Datenschützer machen ernst

Das Unabhängige Landeszentrum für Datenschutz (ULD) hat in seiner heutigen Presseerklärung „Dialog mit Facebook hindert nicht Durchsetzung des Datenschutzes
in Bezug auf seine Ankündigung zum Thema Facebook/Datenschutz Facebook-Reichweitenanalyse abschalten vom 19.08.2011 klar gemacht, dass es von nun gegen Webseitenbetreiber, die Facebook Social Plugins eingebunden haben bzw. Fanpages bei Facebook unterhalten, vorgehen wird. Dazu würden ausgewählte öffentliche und private Anbieter angemahnt und Verwaltungsverfahren in die Wege geleitet.

Beim Dialog mit Facebook habe sich ergeben, das Facebook die Meinung vertrete, dass für Fanpages es selbst ausschließlich nach irischem Datenschutzrecht verantwortlich sei.

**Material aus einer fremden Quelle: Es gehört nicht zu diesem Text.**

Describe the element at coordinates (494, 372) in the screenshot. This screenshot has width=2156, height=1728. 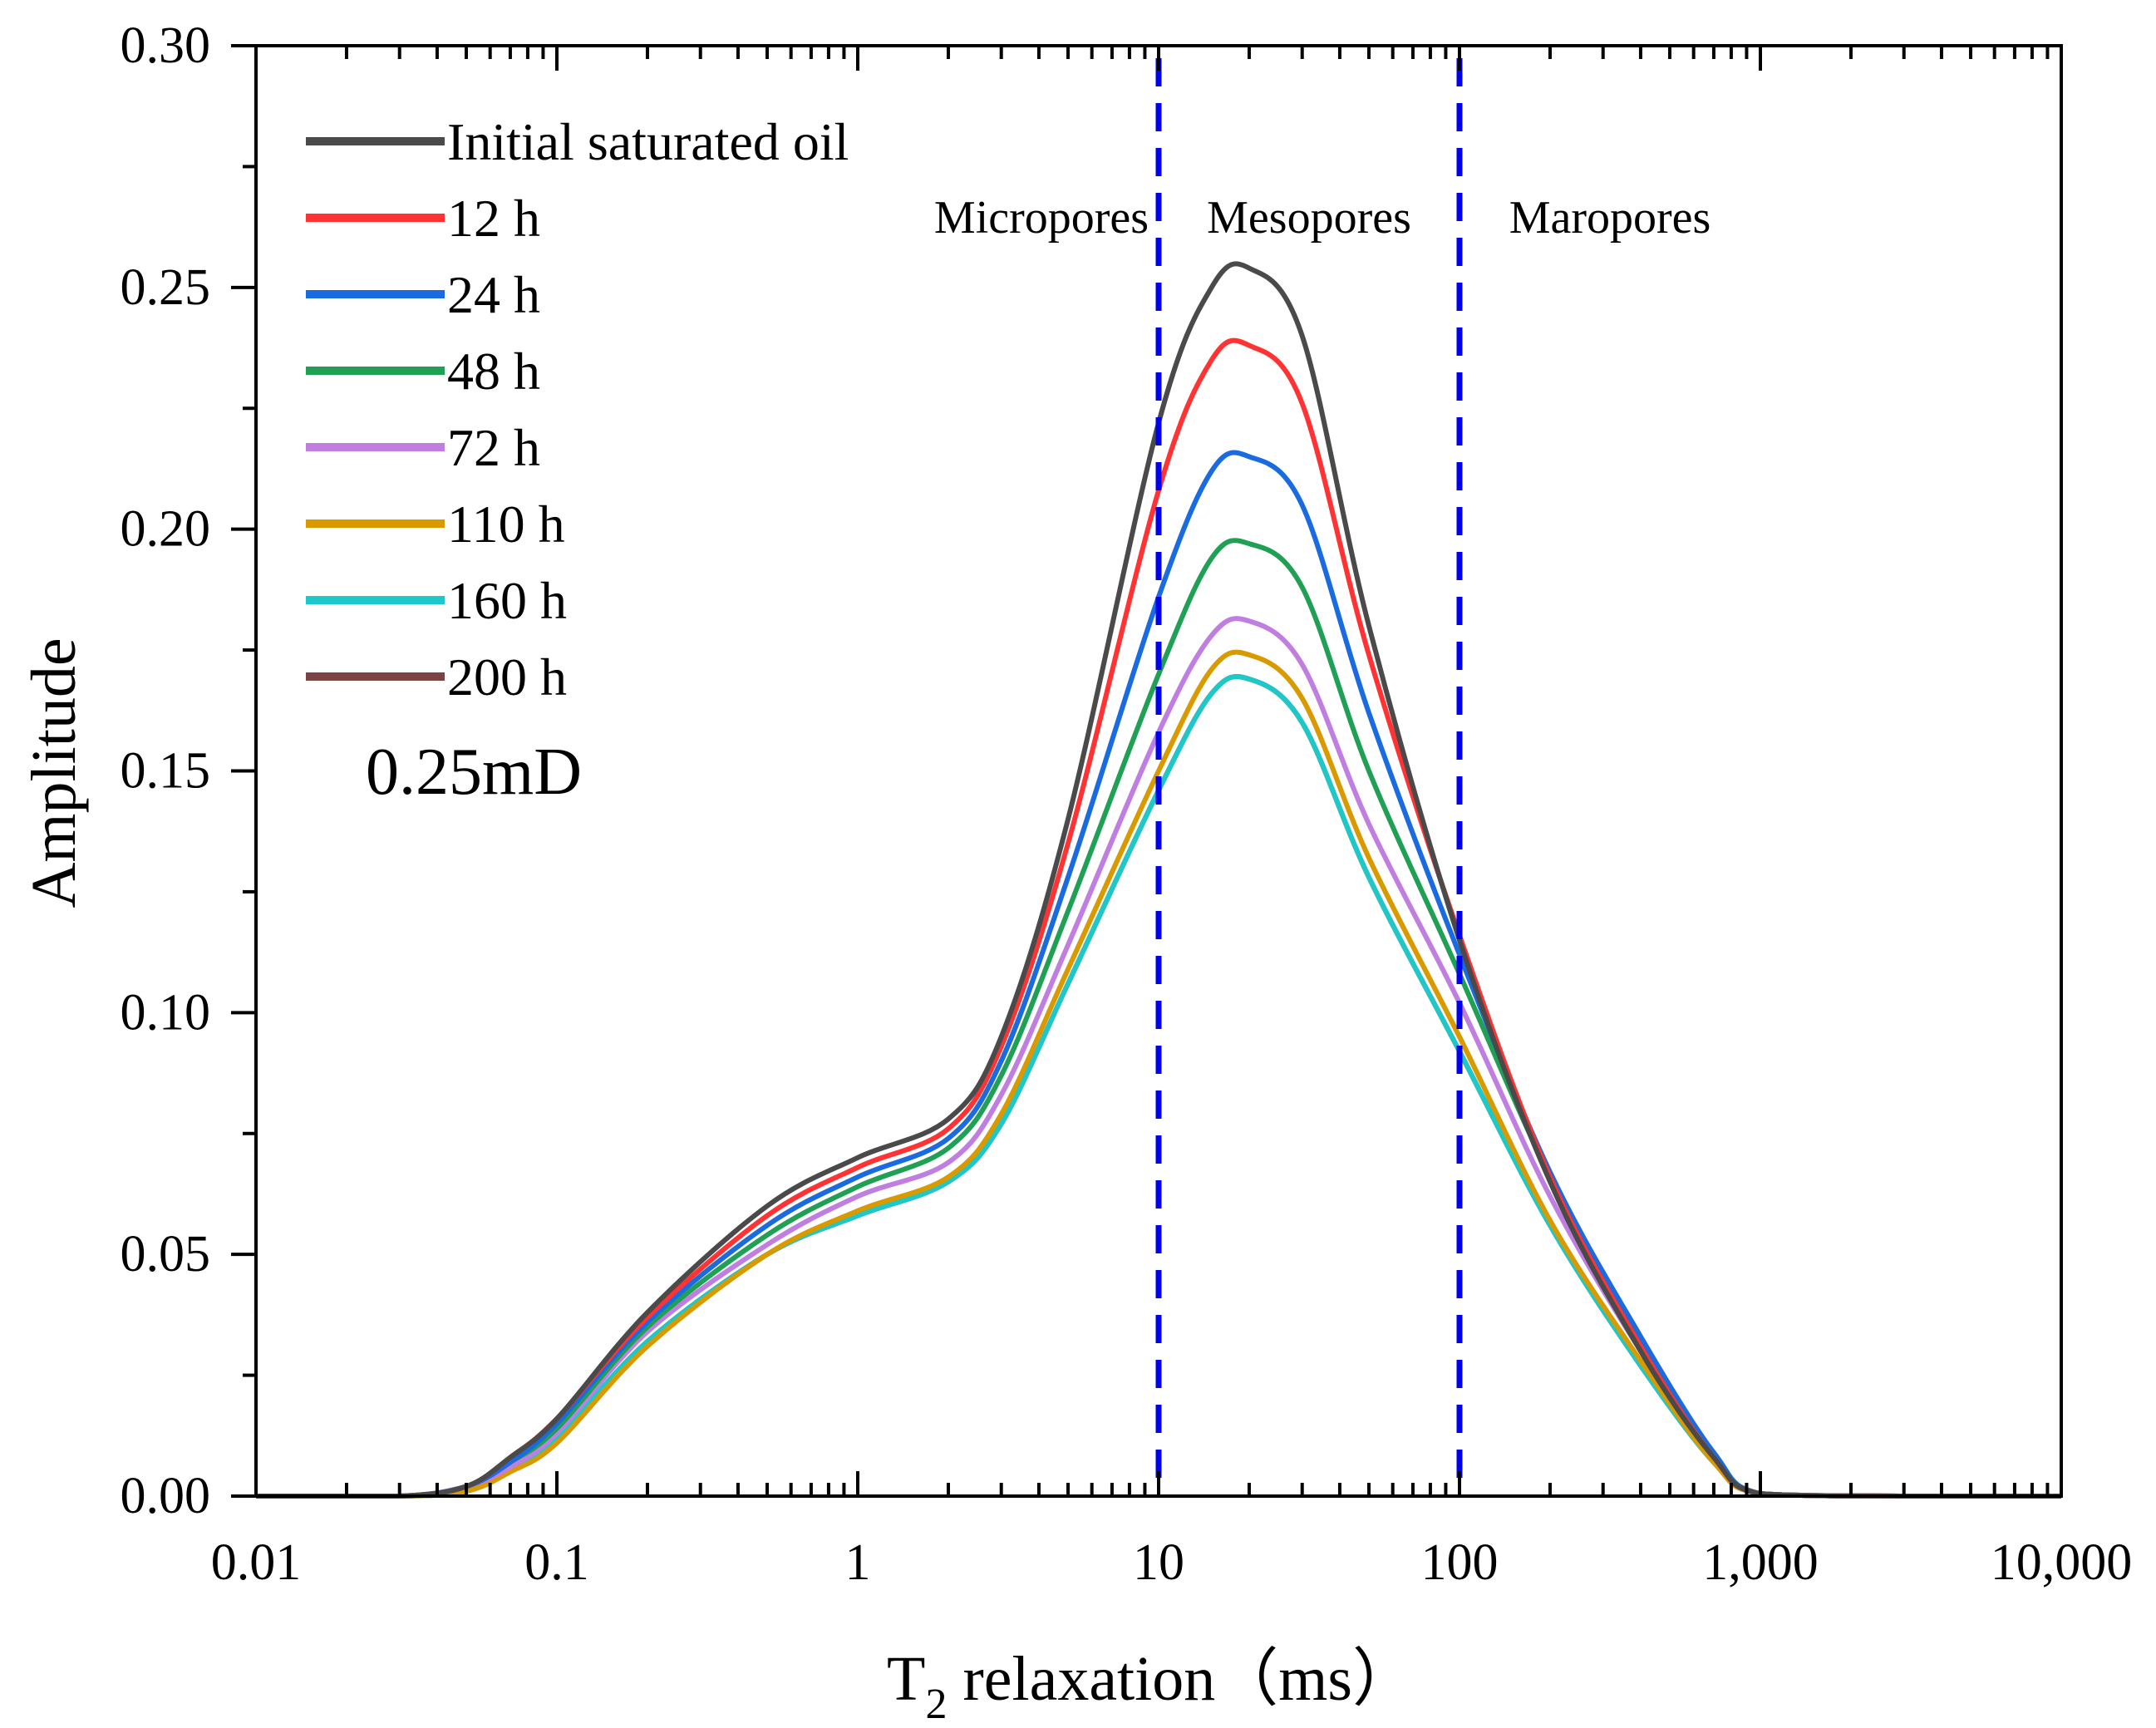
I see `legend-label: 48 h` at that location.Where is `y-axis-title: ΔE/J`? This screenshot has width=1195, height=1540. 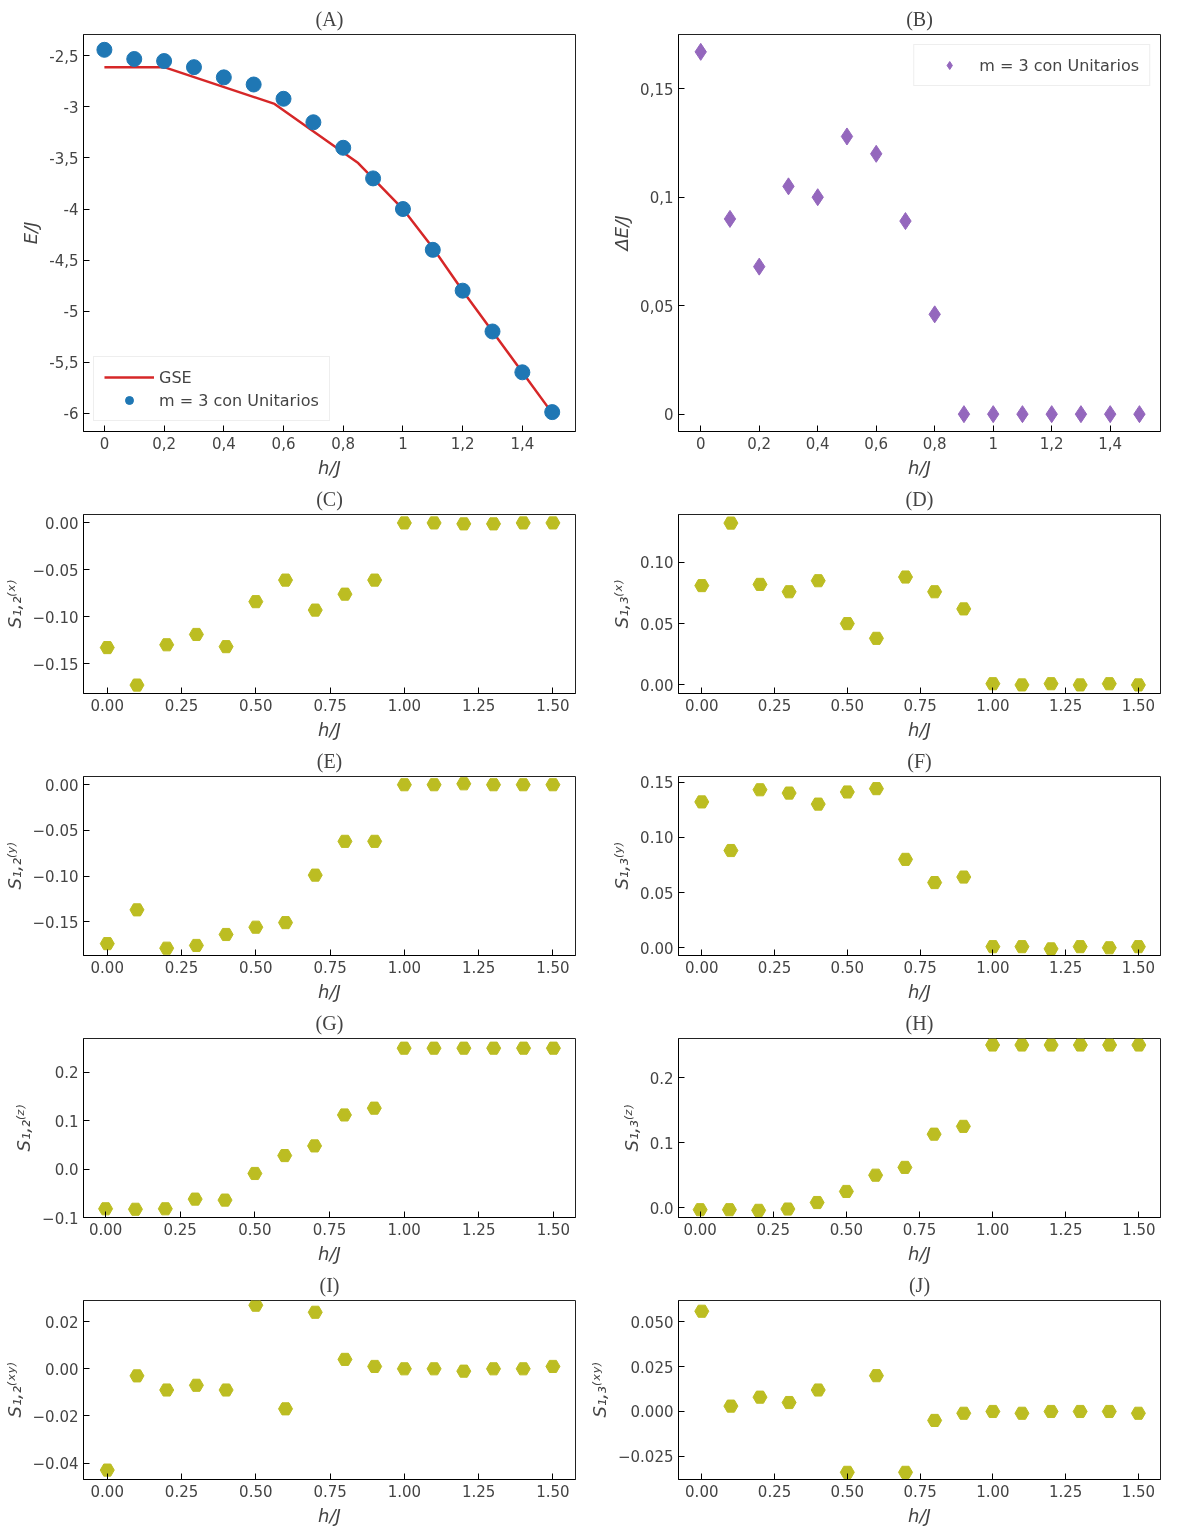 y-axis-title: ΔE/J is located at coordinates (622, 234). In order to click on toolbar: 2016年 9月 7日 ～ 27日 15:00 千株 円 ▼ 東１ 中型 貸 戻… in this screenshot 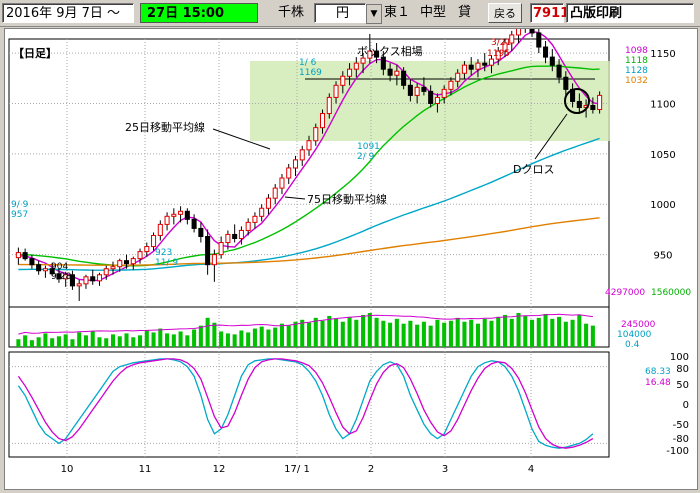, I will do `click(350, 14)`.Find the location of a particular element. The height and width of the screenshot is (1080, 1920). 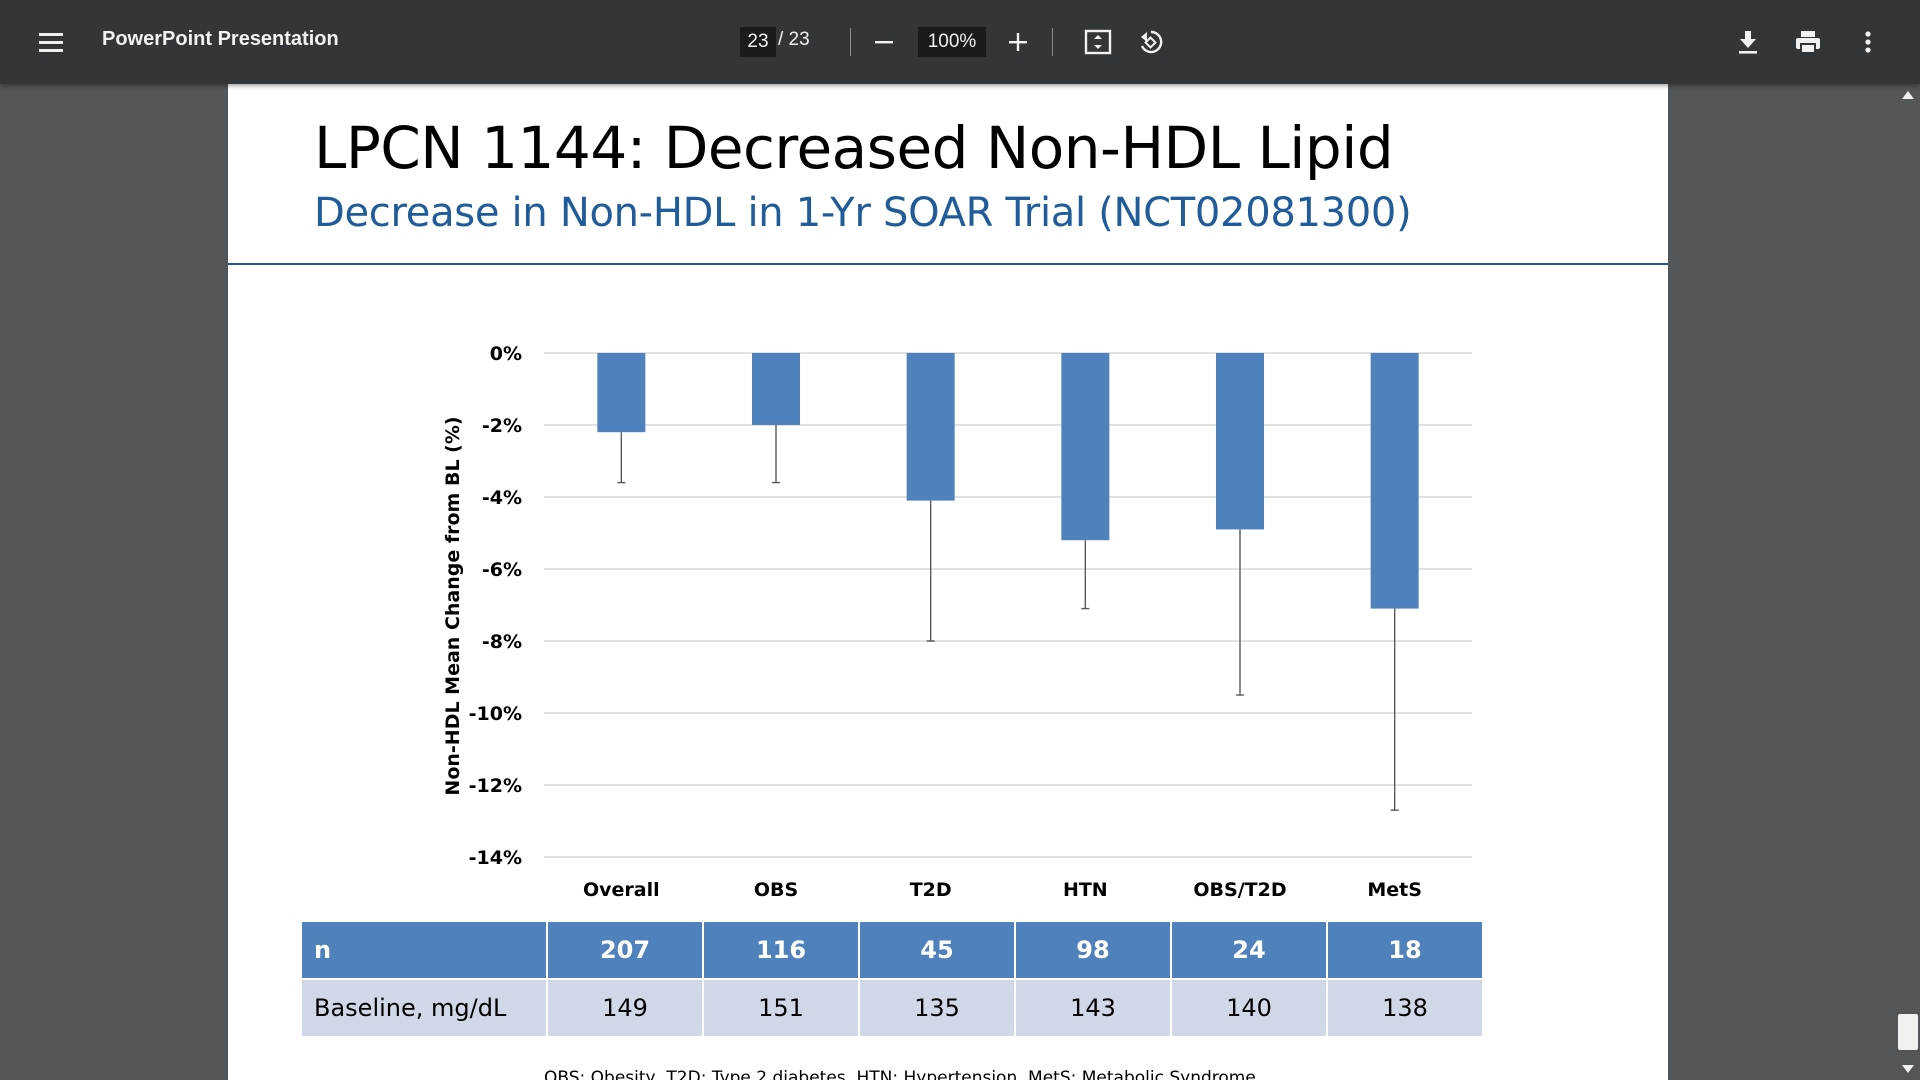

Öffentliche und private Betreiber in Schleswig-Holstein hätten für die über ihre Fanpages erhobenen Nutzungsdaten keine Verantwortung. Hinsichtlich der „Gefällt mir“-Buttons hat Facebook angegeben – so die Pressemitteilung-, dass über Nicht-Mitglieder des sozialen Netzwerkes keine Profile unterstellt würden. Mitglieder hätten hierzu wirksame Einwilligungen erteilt.

Das ULD dagegen vertritt die Meinung, dass deutsche Seitenbetreiber für die Verarbeitung von Nutzungsdaten durch Facebook eine rechtliche Mitverantwortung tragen würden. Solange Facebook nicht nachweisen kann, für welche Zwecke es welche Nutzungsdaten in den USA verarbeitet, könnten Seitenanbieter in Deutschland die Weitergabe dieser Daten nicht rechtlich verantworten. Die von Facebook behaupteten Einwilligungen von Facebook-Mitgliedern in die Erstellung von Profilen würden nicht dem deutschen und europäischen Recht genügen. Voraussetzung für einen datenschutzkonformen Einsatz von Facebook wäre aber eine klare Information der Nutzenden und deren Wahlmöglichkeit.

Da auch die Konferenz der deutschen Datenschutzbeauftragten in den letzten Tagen zu dem Ergebnis gekommen ist, das Facebook und andere soziale Netzwerke wie etwa Google den Datenschutz „unzureichend zu handhaben“, sollte sich jeder Webseitenbetreiber, zumindest in Schleswig-Holstein, gut überlegen, ob er nicht doch lieber und sei es auch nur vorübergehend bis zur Klärung des Sachverhaltes, seinen „Gefällt mir“ Button nicht besser entfernen oder zumindest deaktivieren sollte.